Extracted records
⁂

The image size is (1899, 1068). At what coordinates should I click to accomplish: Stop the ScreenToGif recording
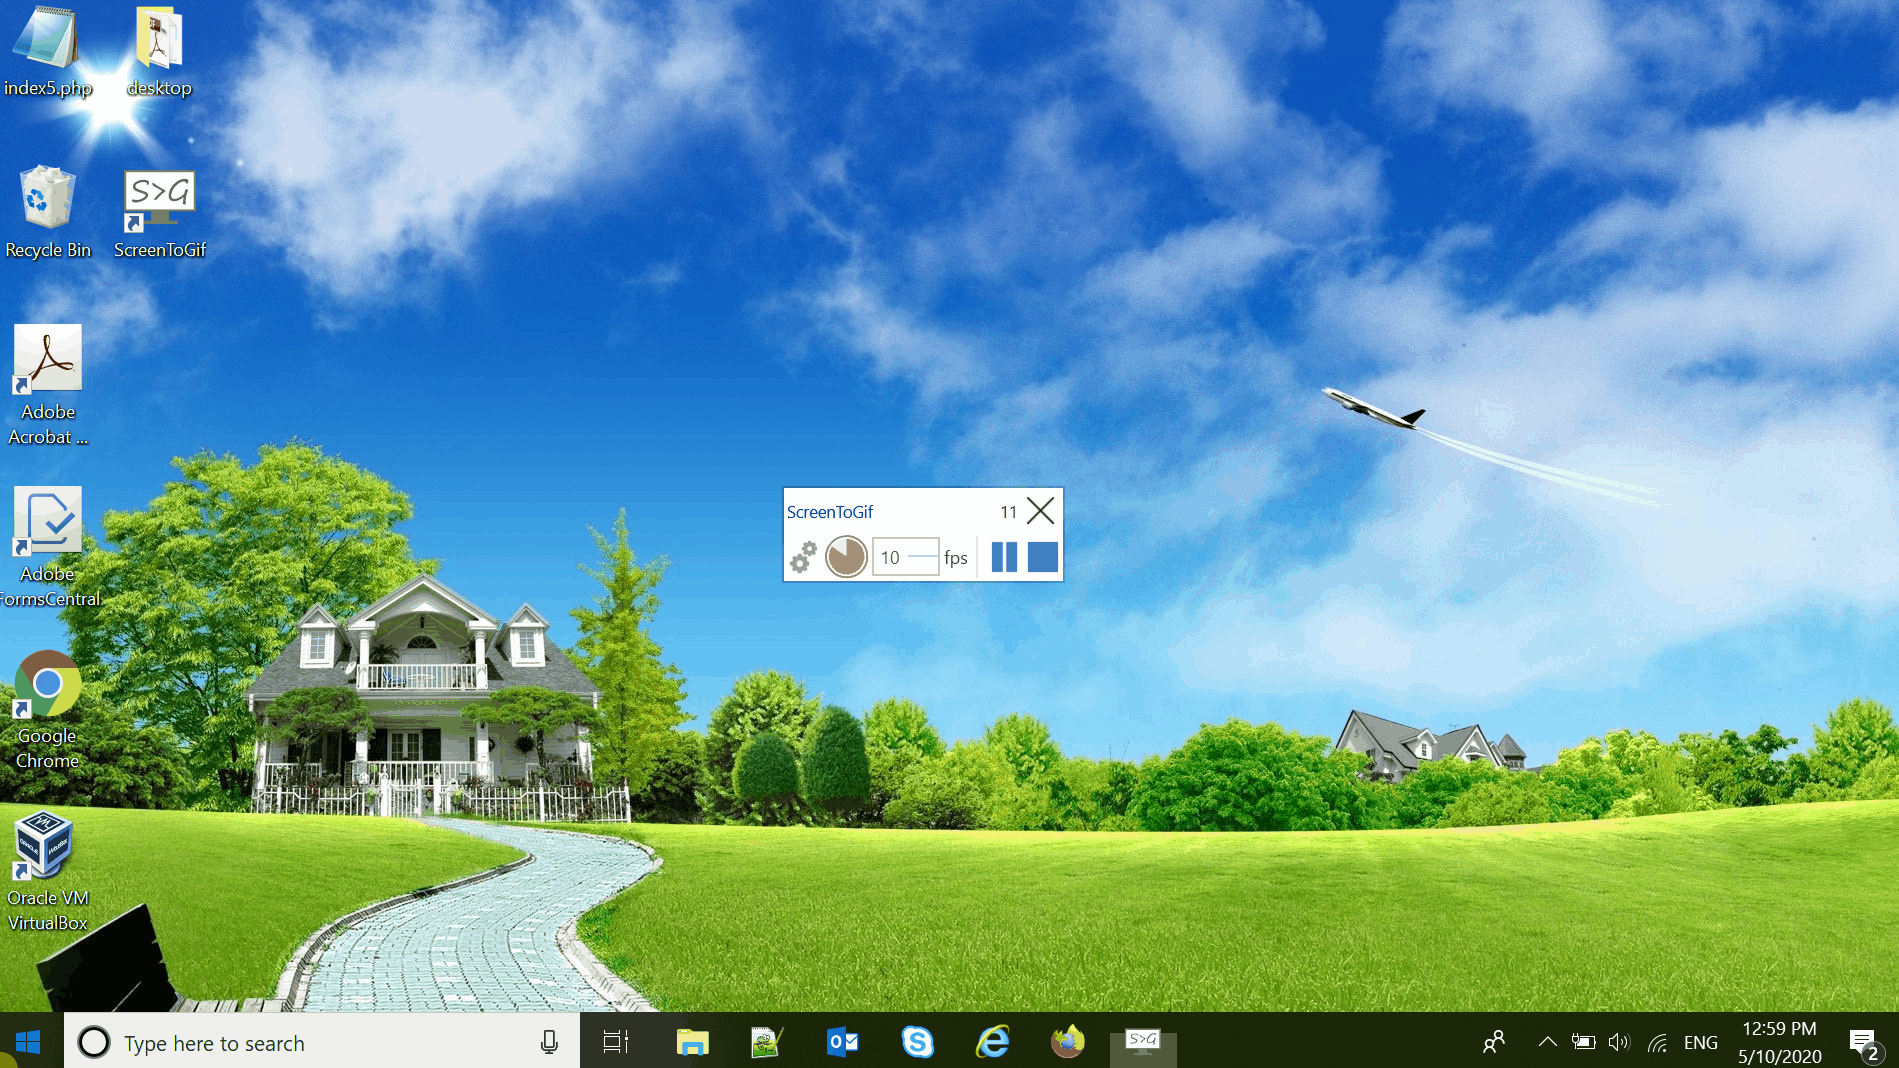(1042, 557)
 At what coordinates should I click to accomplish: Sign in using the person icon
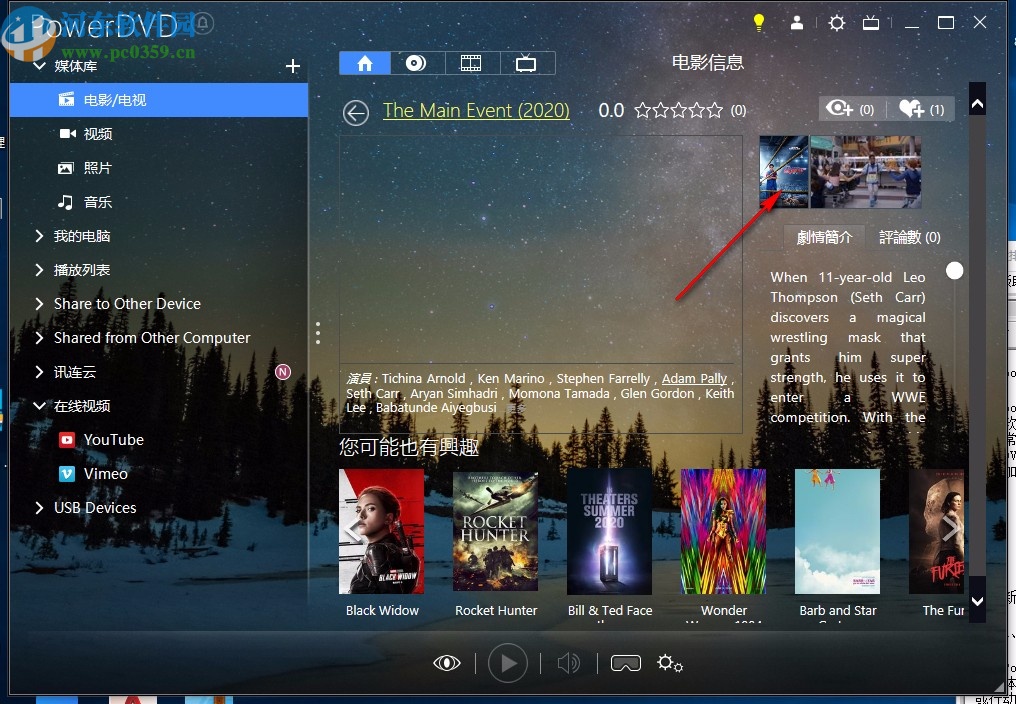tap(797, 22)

⁂

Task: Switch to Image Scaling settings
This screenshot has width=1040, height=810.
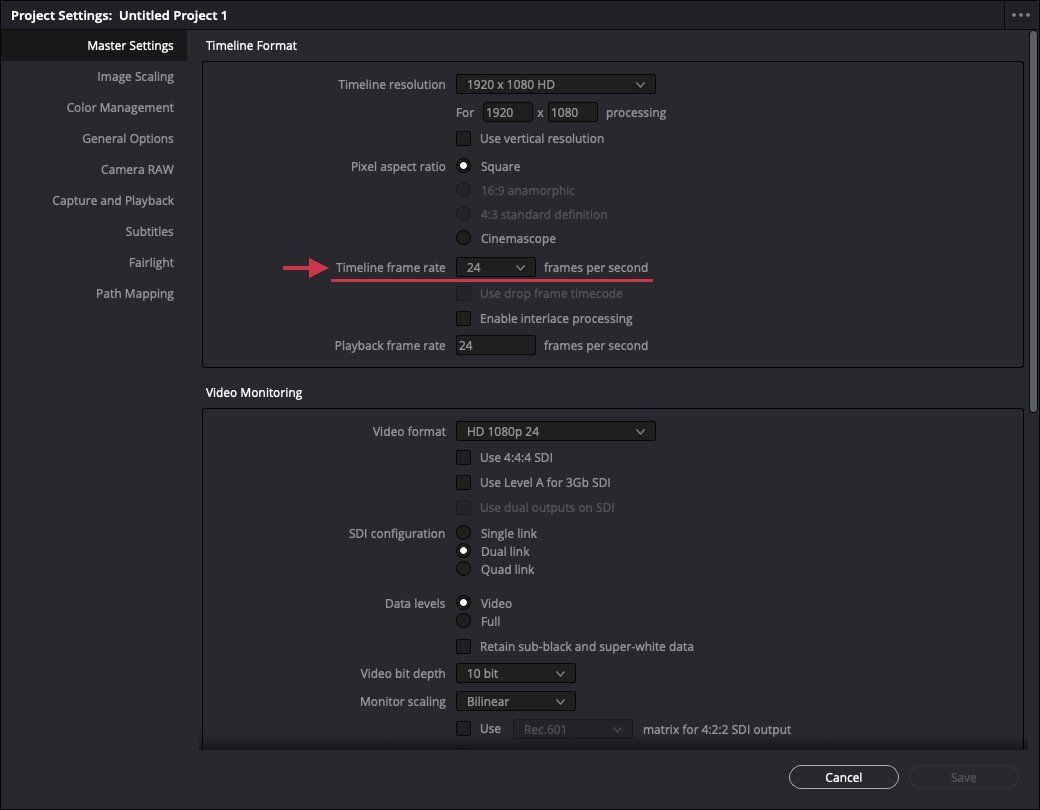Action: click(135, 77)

⁂

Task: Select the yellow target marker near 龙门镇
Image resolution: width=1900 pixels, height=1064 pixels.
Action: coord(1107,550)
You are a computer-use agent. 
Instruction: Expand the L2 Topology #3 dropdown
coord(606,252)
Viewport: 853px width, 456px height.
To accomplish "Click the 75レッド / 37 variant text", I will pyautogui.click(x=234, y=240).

⁂

Work instruction
When a line in the material above contains the word "Task", copy that line out.

Answer section
Task: Switch to Image Scaling settings
Task: Select the yellow target marker near 龙门镇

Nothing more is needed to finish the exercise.